CP_MTS: Estimating the matrix time series CP-factor model
In HDTSA: High Dimensional Time Series Analysis Tools

CP_MTS

R Documentation

Estimating the matrix time series CP-factor model

Description

CP_MTS() deals with the estimation of the CP-factor model for matrix time series:

{\bf{Y}}_t = {\bf A \bf X}_t{\bf B}' + {\boldsymbol{\epsilon}}_t,

where {\bf X}_t = {\rm diag}(x_{t,1},\ldots,x_{t,d}) is a d \times d unobservable diagonal matrix, {\boldsymbol{\epsilon}}_t is a p \times q matrix white noise, {\bf A} and {\bf B} are, respectively, p \times d and q \times d unknown constant matrices with their columns being unit vectors, and 1\leq d < \min(p,q) is an unknown integer. Let {\rm rank}(\mathbf{A}) = d_1 and {\rm rank}(\mathbf{B}) = d_2 with some unknown d_1,d_2\leq d. This function aims to estimate d, d_1, d_2 and the loading matrices {\bf A} and {\bf B} using the methods proposed in Chang et al. (2023) and Chang et al. (2024).

Usage

CP_MTS(
  Y,
  xi = NULL,
  Rank = NULL,
  lag.k = 20,
  lag.ktilde = 10,
  method = c("CP.Direct", "CP.Refined", "CP.Unified"),
  thresh1 = FALSE,
  thresh2 = FALSE,
  thresh3 = FALSE,
  delta1 = 2 * sqrt(log(dim(Y)[2] * dim(Y)[3])/dim(Y)[1]),
  delta2 = delta1,
  delta3 = delta1
)

Arguments

`Y`	An `n \times p \times q` array, where `n` is the number of observations of the `p \times q` matrix time series `\{{\bf Y}_t\}_{t=1}^n`.
`xi`	An `n \times 1` vector `\boldsymbol{\xi} = (\xi_1,\ldots, \xi_n)'`, where `\xi_t` represents a linear combination of `{\bf Y}_t`. If `xi = NULL` (the default), `\xi_{t}` is determined by the PCA method introduced in Section 5.1 of Chang et al. (2023). Otherwise, `xi` can be given by the users.
`Rank`	A list containing the following components: `d` representing the number of columns of `{\bf A}` and `{\bf B}`, `d1` representing the rank of `{\bf A}`, and `d2` representing the rank of `{\bf B}`. If set to `NULL` (default), `d`, `d_1`, and `d_2` will be estimated.

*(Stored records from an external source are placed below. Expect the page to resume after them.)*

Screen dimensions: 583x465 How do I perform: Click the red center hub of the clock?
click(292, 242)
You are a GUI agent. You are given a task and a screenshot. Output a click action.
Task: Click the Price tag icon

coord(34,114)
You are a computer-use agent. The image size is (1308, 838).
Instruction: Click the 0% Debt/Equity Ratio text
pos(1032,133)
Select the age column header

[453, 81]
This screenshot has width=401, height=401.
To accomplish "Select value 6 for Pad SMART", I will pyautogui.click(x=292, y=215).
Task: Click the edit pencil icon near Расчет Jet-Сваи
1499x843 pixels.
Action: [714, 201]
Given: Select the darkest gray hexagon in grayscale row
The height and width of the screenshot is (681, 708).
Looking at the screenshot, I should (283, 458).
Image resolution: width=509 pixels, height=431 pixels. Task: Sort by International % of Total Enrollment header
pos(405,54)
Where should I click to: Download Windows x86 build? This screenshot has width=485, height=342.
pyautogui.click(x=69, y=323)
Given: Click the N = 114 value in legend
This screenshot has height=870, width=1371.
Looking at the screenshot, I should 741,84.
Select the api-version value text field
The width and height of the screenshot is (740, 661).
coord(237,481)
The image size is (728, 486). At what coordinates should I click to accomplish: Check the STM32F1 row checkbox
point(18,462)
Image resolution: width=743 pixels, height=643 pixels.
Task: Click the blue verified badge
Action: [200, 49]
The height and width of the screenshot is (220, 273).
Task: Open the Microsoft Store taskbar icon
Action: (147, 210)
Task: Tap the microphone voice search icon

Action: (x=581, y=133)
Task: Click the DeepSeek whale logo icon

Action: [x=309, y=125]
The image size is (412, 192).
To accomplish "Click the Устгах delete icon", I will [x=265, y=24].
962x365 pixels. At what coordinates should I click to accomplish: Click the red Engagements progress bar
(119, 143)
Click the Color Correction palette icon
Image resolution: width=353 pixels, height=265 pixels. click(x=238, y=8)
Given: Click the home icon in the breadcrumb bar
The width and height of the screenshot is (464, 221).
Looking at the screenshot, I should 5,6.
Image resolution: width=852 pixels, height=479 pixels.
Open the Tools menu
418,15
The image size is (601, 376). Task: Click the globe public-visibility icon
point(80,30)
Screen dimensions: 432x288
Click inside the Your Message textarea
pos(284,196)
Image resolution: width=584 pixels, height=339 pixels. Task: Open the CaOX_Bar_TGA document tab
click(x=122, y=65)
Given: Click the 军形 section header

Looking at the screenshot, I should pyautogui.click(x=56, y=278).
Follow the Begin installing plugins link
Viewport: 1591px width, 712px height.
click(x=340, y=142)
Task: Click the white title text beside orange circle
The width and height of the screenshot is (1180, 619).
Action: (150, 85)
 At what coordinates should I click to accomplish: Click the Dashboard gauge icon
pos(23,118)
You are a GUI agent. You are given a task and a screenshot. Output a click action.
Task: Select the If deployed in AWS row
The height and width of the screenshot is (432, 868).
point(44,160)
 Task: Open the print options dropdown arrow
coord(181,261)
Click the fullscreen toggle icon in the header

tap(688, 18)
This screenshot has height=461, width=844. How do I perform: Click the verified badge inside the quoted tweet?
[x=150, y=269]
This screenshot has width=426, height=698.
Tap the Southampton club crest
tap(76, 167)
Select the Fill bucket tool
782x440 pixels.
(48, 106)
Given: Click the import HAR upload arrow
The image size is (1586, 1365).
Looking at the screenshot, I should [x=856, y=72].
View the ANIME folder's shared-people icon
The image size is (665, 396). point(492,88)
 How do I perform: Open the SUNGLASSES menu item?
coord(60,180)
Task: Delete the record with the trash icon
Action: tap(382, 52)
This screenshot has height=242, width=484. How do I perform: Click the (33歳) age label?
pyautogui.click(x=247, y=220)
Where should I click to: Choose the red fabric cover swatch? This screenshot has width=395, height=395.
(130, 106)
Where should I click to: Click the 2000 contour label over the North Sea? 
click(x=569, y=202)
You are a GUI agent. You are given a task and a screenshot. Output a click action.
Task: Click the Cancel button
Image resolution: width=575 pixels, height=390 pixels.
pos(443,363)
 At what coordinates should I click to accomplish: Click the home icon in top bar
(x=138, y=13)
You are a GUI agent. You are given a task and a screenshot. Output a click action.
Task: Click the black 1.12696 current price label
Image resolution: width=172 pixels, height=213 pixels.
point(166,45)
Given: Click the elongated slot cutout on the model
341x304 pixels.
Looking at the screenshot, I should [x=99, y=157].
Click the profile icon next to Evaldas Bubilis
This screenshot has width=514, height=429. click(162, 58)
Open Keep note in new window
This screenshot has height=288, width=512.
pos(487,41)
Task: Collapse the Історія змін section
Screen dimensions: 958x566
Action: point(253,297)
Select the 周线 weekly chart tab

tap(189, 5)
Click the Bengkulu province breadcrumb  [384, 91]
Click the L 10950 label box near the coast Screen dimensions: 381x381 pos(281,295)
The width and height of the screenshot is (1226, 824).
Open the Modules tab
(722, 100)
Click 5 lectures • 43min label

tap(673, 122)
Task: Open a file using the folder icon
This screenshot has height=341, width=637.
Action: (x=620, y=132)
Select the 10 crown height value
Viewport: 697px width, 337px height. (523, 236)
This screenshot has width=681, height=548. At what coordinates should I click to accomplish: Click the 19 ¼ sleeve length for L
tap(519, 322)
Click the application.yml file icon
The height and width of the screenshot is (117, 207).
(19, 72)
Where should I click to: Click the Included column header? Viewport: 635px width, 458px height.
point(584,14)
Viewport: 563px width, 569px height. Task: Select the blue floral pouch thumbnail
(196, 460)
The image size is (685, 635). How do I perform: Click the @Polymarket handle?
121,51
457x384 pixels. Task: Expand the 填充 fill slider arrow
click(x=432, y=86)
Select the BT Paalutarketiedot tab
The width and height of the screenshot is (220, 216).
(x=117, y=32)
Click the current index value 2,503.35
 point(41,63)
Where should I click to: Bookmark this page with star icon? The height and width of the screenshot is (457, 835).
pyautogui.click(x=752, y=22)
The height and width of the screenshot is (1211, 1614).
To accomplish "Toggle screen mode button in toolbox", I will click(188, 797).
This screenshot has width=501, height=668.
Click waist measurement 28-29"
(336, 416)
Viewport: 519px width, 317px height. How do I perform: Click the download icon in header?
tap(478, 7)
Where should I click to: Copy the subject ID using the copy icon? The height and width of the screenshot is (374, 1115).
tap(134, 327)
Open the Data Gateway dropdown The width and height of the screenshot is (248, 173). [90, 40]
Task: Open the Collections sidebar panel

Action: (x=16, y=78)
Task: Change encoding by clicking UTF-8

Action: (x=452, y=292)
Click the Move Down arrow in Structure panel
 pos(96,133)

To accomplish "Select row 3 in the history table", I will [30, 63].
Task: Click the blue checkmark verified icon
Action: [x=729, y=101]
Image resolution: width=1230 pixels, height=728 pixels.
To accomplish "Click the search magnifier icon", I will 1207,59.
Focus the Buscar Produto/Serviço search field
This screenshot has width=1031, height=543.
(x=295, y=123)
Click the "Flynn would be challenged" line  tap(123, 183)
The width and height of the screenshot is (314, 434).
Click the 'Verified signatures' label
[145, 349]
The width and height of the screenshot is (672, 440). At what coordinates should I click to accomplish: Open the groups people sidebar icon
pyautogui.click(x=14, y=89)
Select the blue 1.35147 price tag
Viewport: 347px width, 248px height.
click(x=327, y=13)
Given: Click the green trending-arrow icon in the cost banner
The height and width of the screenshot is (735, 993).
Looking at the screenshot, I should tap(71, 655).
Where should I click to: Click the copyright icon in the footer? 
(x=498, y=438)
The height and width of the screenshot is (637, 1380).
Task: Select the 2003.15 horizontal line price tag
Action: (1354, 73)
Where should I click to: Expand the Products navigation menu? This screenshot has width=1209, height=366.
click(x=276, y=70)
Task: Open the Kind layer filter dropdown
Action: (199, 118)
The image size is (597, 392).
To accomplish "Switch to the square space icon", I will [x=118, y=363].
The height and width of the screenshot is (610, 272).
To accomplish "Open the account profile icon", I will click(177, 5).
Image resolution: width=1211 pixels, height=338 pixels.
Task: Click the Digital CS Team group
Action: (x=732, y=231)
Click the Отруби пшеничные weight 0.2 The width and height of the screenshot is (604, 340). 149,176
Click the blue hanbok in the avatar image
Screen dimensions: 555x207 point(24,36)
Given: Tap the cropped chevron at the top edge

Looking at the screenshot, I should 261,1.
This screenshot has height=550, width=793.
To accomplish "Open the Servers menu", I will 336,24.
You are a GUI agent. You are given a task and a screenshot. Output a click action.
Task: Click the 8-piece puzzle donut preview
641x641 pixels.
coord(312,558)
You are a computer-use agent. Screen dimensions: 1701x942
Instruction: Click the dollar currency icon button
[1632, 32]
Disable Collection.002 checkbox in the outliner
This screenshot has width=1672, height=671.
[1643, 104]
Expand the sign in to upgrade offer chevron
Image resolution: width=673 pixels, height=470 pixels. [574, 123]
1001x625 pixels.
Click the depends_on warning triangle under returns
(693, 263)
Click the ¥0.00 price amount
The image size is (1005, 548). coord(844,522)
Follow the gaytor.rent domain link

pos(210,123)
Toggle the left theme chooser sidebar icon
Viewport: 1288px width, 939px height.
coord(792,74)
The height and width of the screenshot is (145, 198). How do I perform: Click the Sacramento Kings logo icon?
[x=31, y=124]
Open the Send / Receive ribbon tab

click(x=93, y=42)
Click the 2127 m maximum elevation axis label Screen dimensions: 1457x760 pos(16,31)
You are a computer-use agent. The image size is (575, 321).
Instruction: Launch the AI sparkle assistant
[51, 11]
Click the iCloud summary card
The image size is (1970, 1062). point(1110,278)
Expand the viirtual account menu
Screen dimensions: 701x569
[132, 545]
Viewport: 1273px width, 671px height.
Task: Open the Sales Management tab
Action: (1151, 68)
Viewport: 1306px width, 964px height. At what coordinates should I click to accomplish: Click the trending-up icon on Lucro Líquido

Otherwise, they can be given by the users.
`lag.k`	The time lag `K` used to calculate the nonnegative definite matrices `\hat{\mathbf{M}}_1` and `\hat{\mathbf{M}}_2` when `method = "CP.Refined"` or `method = "CP.Unified"`: `\hat{\mathbf{M}}_1\ =\ \sum_{k=1}^{K} \hat{\bf \Sigma}_{k} \hat{\bf \Sigma}_{k}'\ \ {\rm and} \ \ \hat{\mathbf{M}}_2\ =\ \sum_{k=1}^{K} \hat{\bf \Sigma}_{k}' \hat{\bf \Sigma}_{k}\,,` where `\hat{\bf \Sigma}_{k}` is an estimate of the cross-covariance between `{\bf Y}_t` and `\xi_t` at lag `k`. See 'Details'. The default is 20.
`lag.ktilde`	The time lag `\tilde K` involved in the unified estimation method [See (16) in Chang et al. (2024)], which is used when `method = "CP.Unified"`. The default is 10.
`method`	A string indicating which CP-decomposition method is used. Available options include: `"CP.Direct"` (the default) for the direct estimation method [See Section 3.1 of Chang et al. (2023)], `"CP.Refined"` for the refined estimation method [See Section 3.2 of Chang et al. (2023)], and `"CP.Unified"` for the unified estimation method [See Section 4 of Chang et al. (2024)]. The validity of methods `"CP.Direct"` and `"CP.Refined"` depends on the assumption `d_1=d_2=d`. When `d_1,d_2 \leq d`, the method `"CP.Unified"` can be applied. See Chang et al. (2024) for details.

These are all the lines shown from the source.